Given request: Continue the forum thread about choosing electronics test equipment, starting after its final post.

Supplied text:
• • • • •

Quality equipment?

Discussion in 'General Electronics Chat' started by Armagguedes, Jan 2, 2008.

  1. Armagguedes

    Thread Starter Member

    Feb 17, 2007
    21
    0
    Hello there.

    I've been fiddling with electronics on and off for a while now, and this Xmas i got a Fluke 179 multimeter as a present (probably a bit excessive at the moment). Since i have been looking into replacing my cheesy/unbranded PSU (1x0-30V@3A; 1x5V@500mA; 1x12V@500mA) with something decent, i might as well look into it now. The problem is that i have no idea which brands to look at. [Also, a bit more on PSU specs would be nice; #outputs, ranges and current, etc.]

    I know that "B&K Precision" has some pretty good hardware, but that's about it. I have seen PSU's from "GW Instek" and "Thurlby Thandar", and 'scopes from HP. I have also heard of Tektronics (or wtv).

    Also, can you guys tell me about oscilloscopes and function generators, i would appreciate, since i have to look into those pretty soon.

    If you guys just give me some suggestions, i'll worry about financing.

    Thanks guys.
    Cheers
     
  2. SgtWookie

    Expert

    Jul 17, 2007
    22,182
    1,728
    Don't spend a lot on test equipment unless you're going to be making money with it immediately.

    Your power supply doesn't have to be the greatest in the world to build good stuff. You could use some more power though. Make yourself a beefy bench supply from a salvaged ATX-form factor PC supply for about $20:
    http://www.google.com/search?hl=en&q=ATX+lab+supply

    After that, consider building a multifunction signal generator from a few op amps and discrete components.

    You'll be learning as you're building - and once you get things working, you'll be able to fix them yourself.

    You can spend a fortune on test equipment, only to have it be obsolete a year or two down the road.
     
  3. Armagguedes

    Thread Starter Member

    Feb 17, 2007
    21
    0
    I suppose you are right, but i'm only posting this thread 'cos i doubt about the reliability of stuff made at home, especially given my reduced experience. The advantage of having commercial instruments is that you can at least cross-check your projects.

    Also, the notion of obsolete with this kind of gear is kinda relative, since i have seen 2 shops with very old gear (~10y?) and they were running perfectly fine.

    Btw, i do this for hobbies (at least so far) so i have no intention of making money from them, and when it comes to prices i always look around surplus/2nd hand stores.
     
  4. mrmeval

    Distinguished Member

    Jun 30, 2006
    833
    2
    Stay far the hell away from B&K's scopes, I'm not partial to much else they have. We got one of there scopes in the late 90s. It had a trace that looked like it was drawn with a crayon. It was so thick you couldn't make out the waveform. They refused to make it right. We ended up dumping it at a slight loss and picked up a used Tektronics that had a trace you could cut yourself on. BOTH scopes had the same specs. If you get one for free of course take it. :)
    I'd recommend a Tenma anything over a B&K or Russian surplus. :) The B&K would make a good bench clock, though blurry.

    Agree about keeping test equipment purchases to a minimum. Do your damnedest to get access to good stuff.

• • • • •

Dataset content:
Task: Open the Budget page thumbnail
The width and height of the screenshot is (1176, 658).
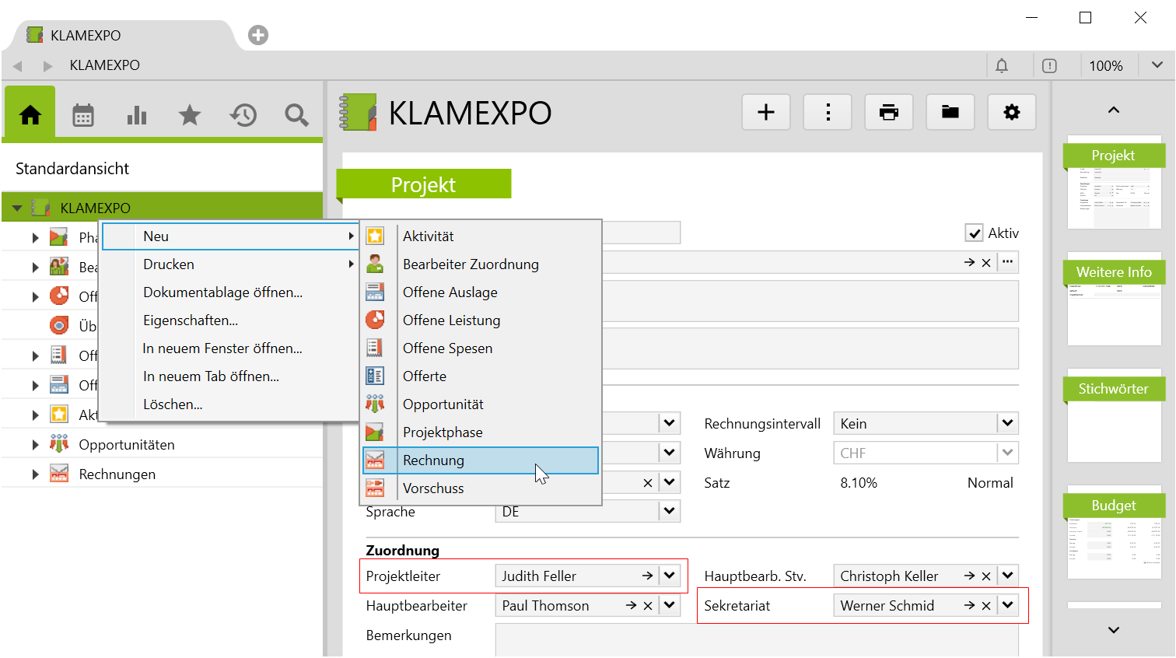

• • • • •

The response:
  5. SgtWookie

    Expert

    Jul 17, 2007
    22,182
    1,728
    I bought a couple of 60MHz dual trace O'scopes at a popular online auction site. One is a Hitachi V-660, the other is a Tektronix 2215. Shipping is expensive for items like those; they have to use big boxes and lots of foam. Both of them had problems when they arrived; the Hitachi has a scope bloom on the bottom left (a sign of a damaged grid) and the Tektronix a dead channel B.

    Since they're older, it was easy to find the schematics and cal specs online, and common parts are available everywhere.

    For late model stuff, you'd have to pay through the nose to get it fixed since most of it is digital and the manufacturers won't release schematics; and once it's repaired it has to be re-calibrated and the manufacturer also has proprietary calibration software that you have to either pay them a princely sum for the annual calibration or a king's ransom for the software to do it yourself.

    With the new digital stuff, they have you coming and going.

    Older test equipment generally works fairly well - but to make it last, one of the first things you have to do is replace ALL of the electrolytic capacitors with new high-quality caps. Otherwise when they DO go, you can wind up with a lot of other parts getting destroyed.

    Don't expect used equipment to be perfect. If it were, they wouldn't have taken it out of service.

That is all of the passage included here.